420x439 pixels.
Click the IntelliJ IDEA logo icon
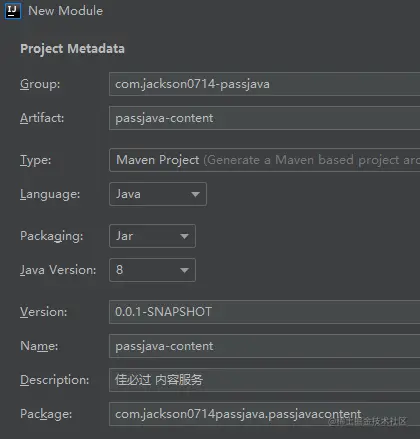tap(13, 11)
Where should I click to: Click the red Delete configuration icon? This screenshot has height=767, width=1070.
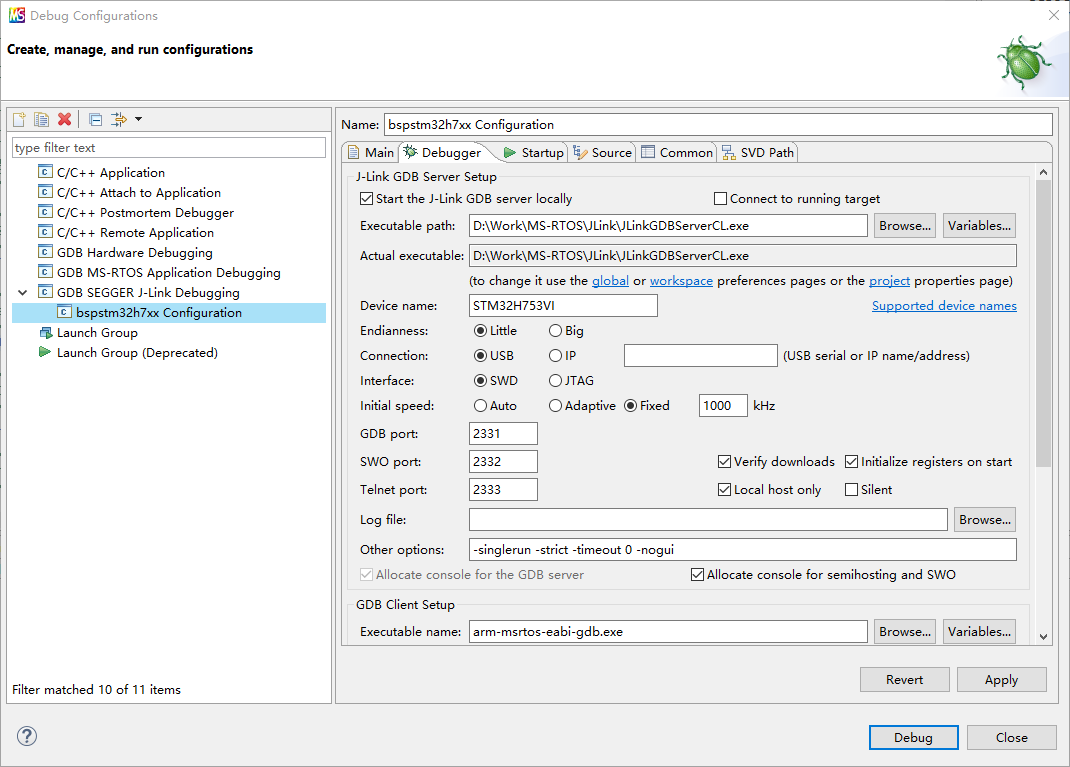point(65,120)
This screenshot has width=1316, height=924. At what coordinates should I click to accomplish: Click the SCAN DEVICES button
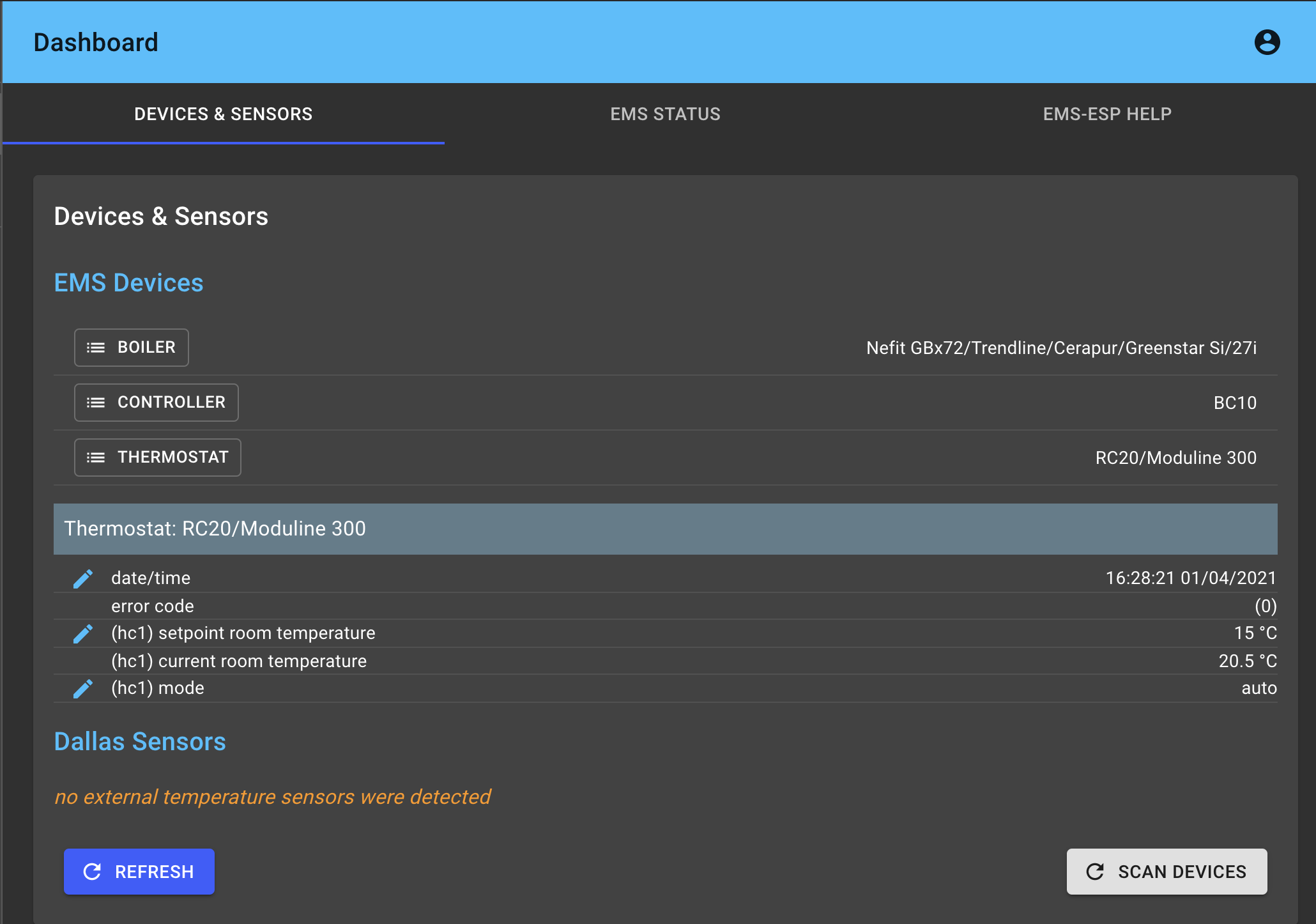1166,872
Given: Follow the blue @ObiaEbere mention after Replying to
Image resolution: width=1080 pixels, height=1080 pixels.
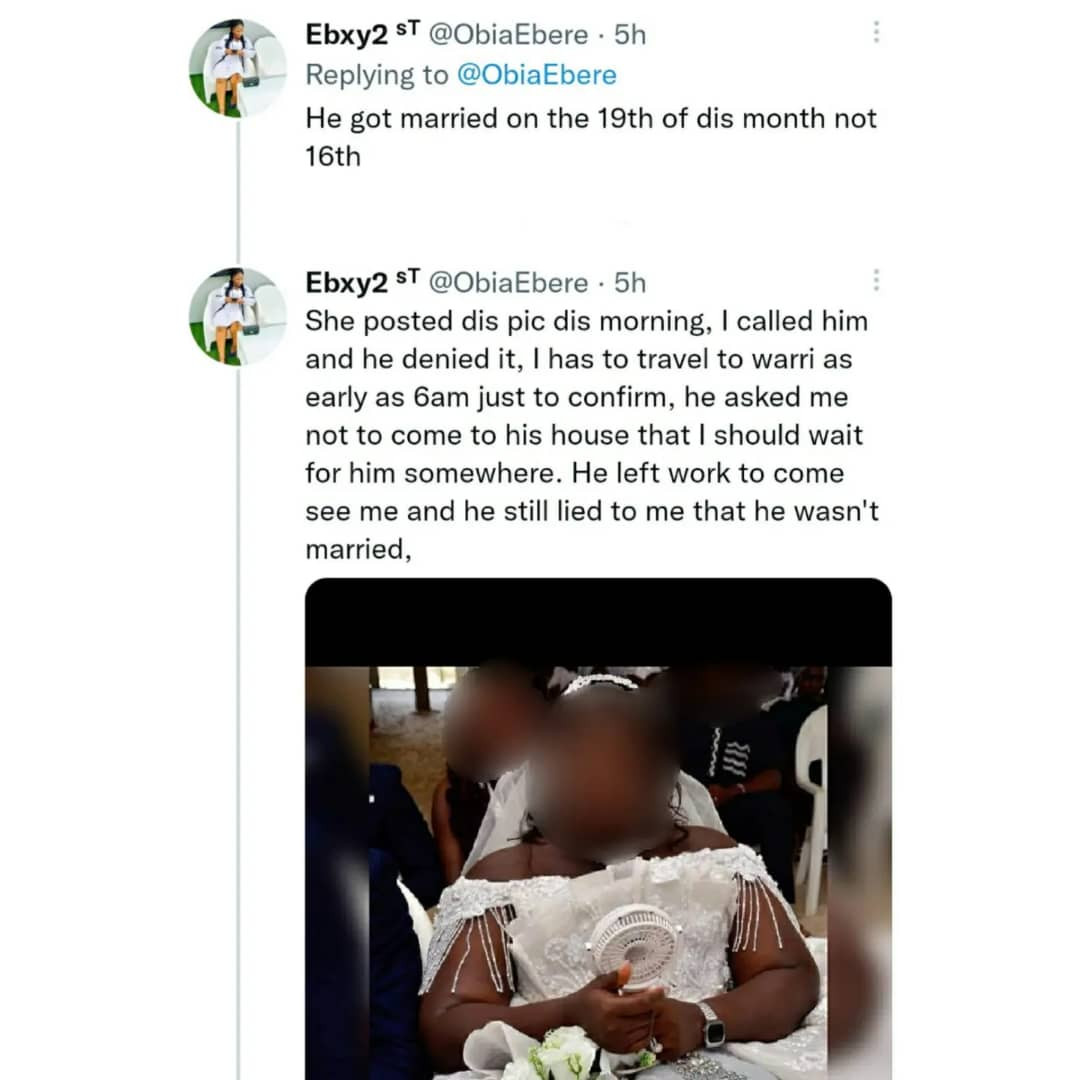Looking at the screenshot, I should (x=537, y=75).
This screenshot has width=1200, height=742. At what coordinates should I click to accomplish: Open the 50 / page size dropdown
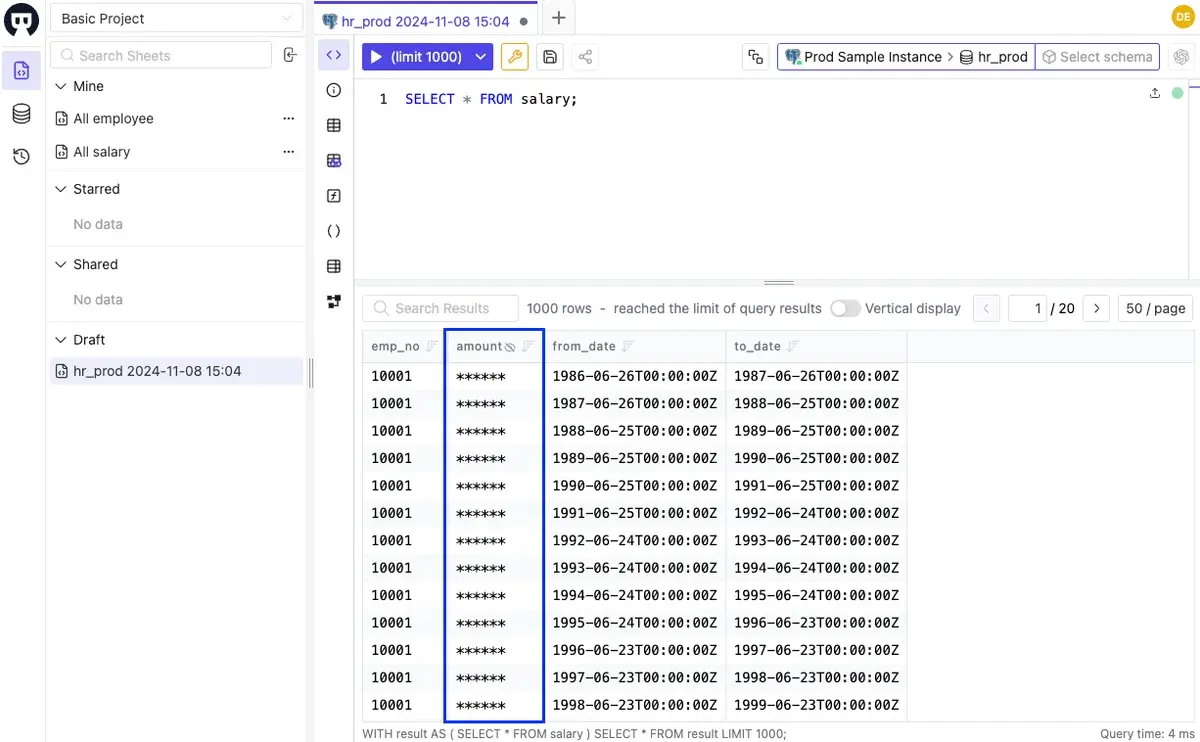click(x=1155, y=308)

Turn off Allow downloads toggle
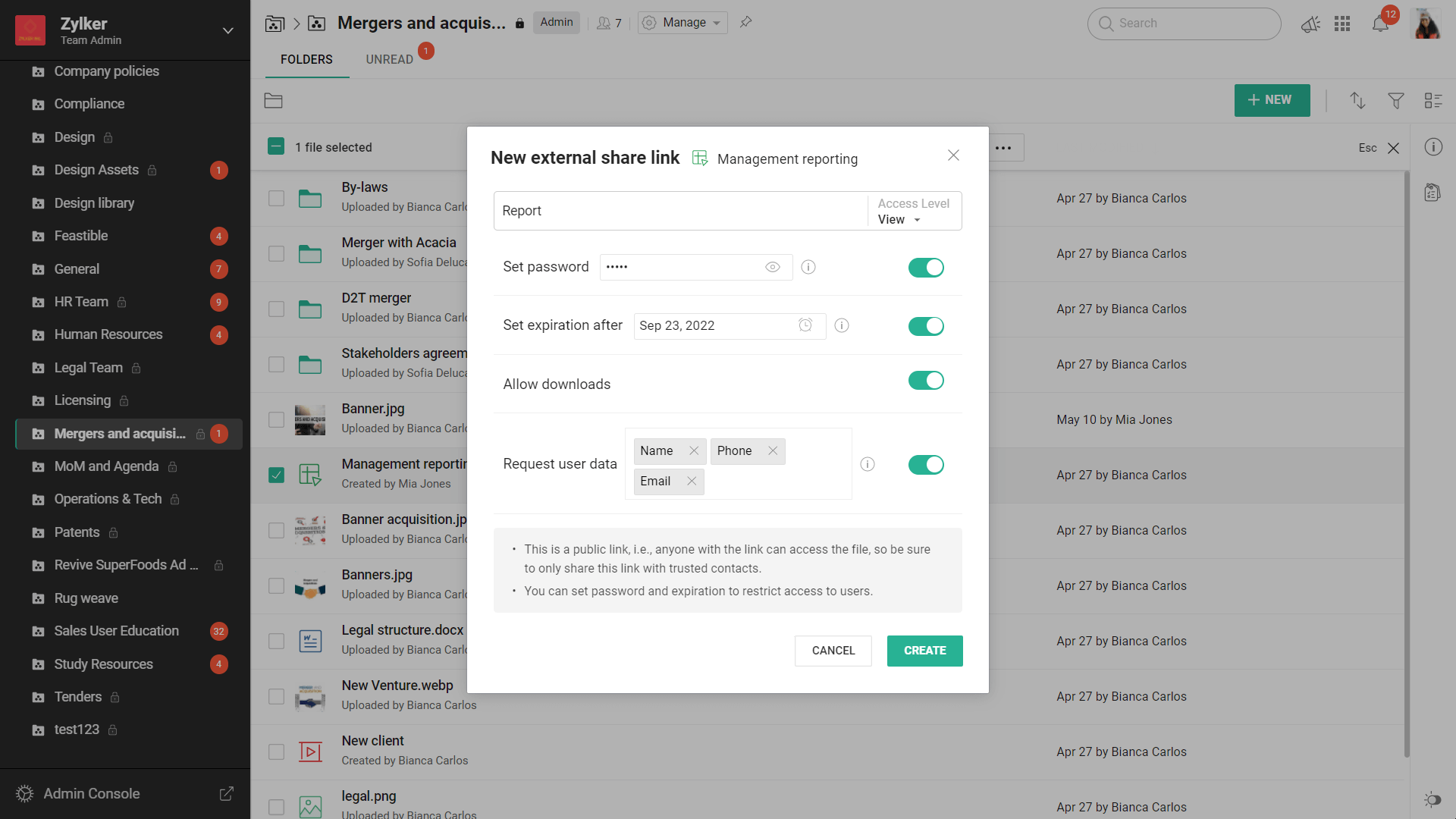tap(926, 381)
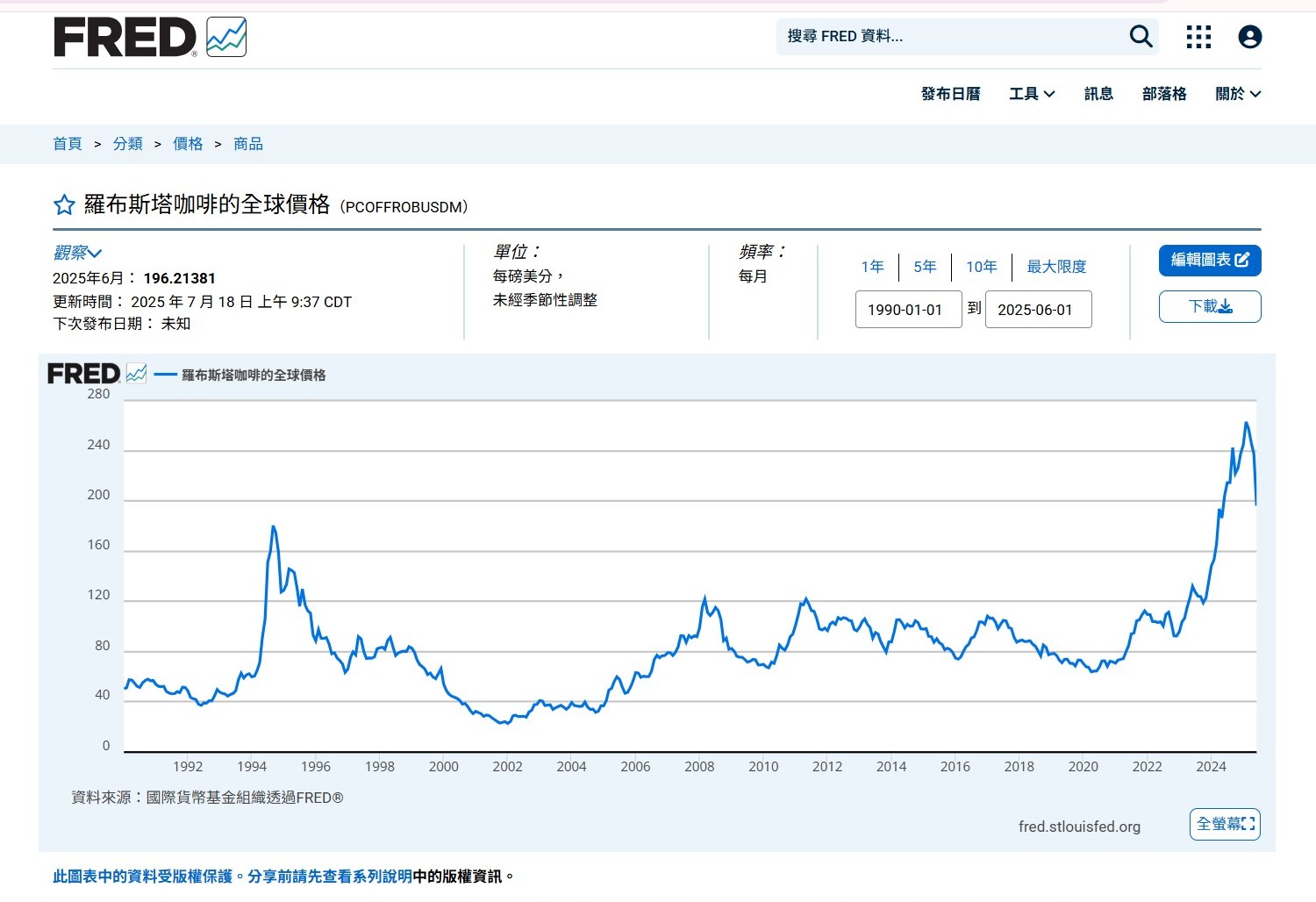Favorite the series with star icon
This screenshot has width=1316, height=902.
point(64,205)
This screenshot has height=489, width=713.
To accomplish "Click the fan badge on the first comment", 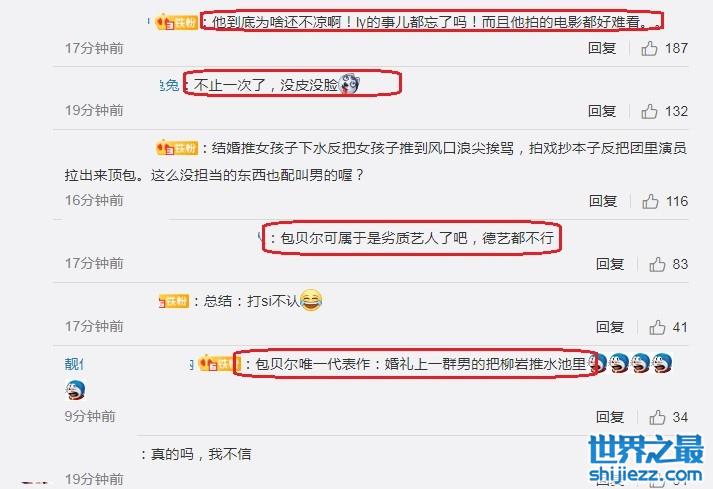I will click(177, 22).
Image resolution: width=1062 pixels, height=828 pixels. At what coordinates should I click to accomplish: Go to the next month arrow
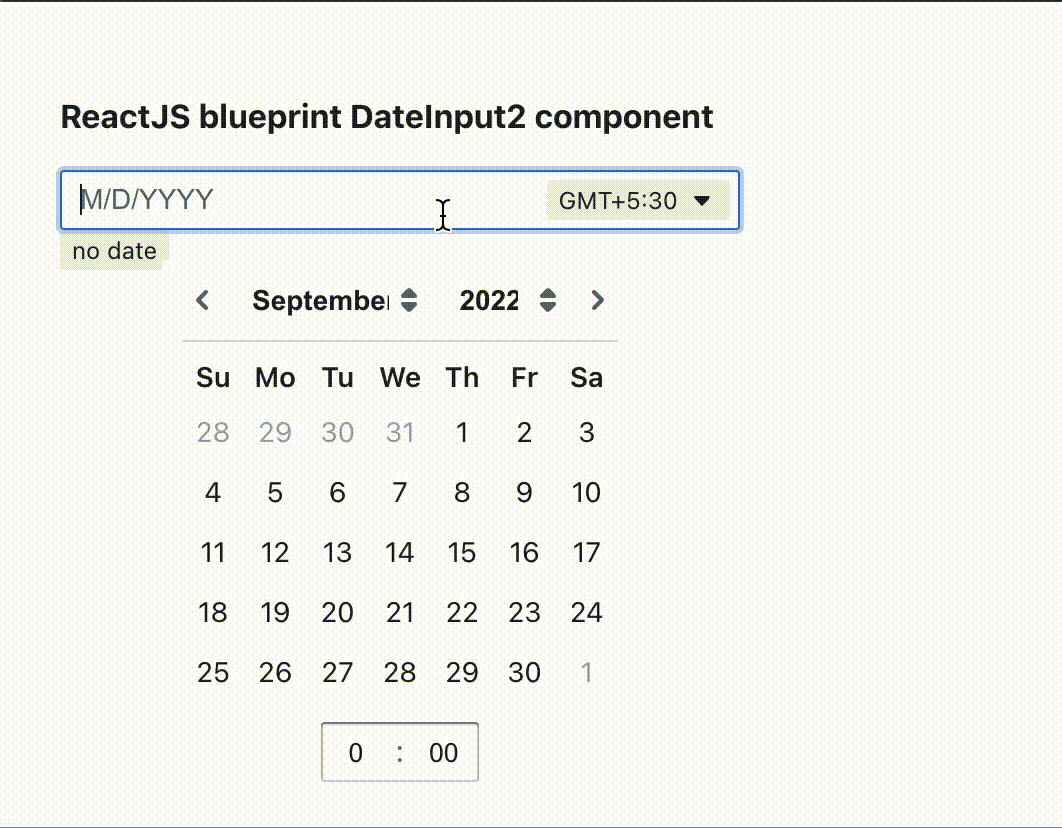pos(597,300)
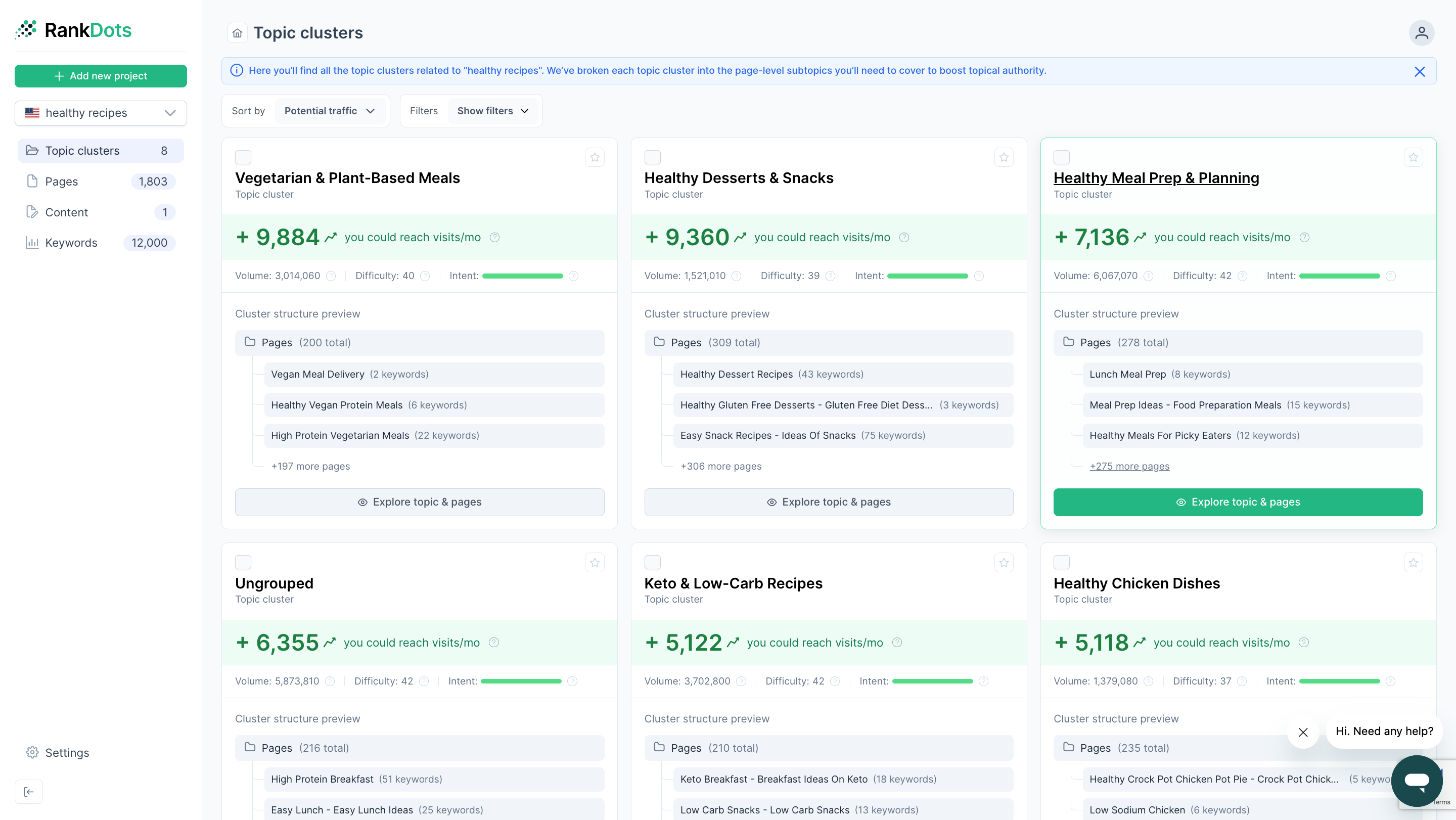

__________

» **What is asked**: Could you give the stretch from the start of the material through the line containing "point(65,120)" again with "Delete configuration" swapped for "Remove configuration", everything else unchanged and the pictures left out?

» **The completed task**:
420x439 pixels.
Click the IntelliJ IDEA logo icon
tap(13, 11)
Where should I click to: Click the red Remove configuration icon? This screenshot has height=767, width=1070.
point(65,120)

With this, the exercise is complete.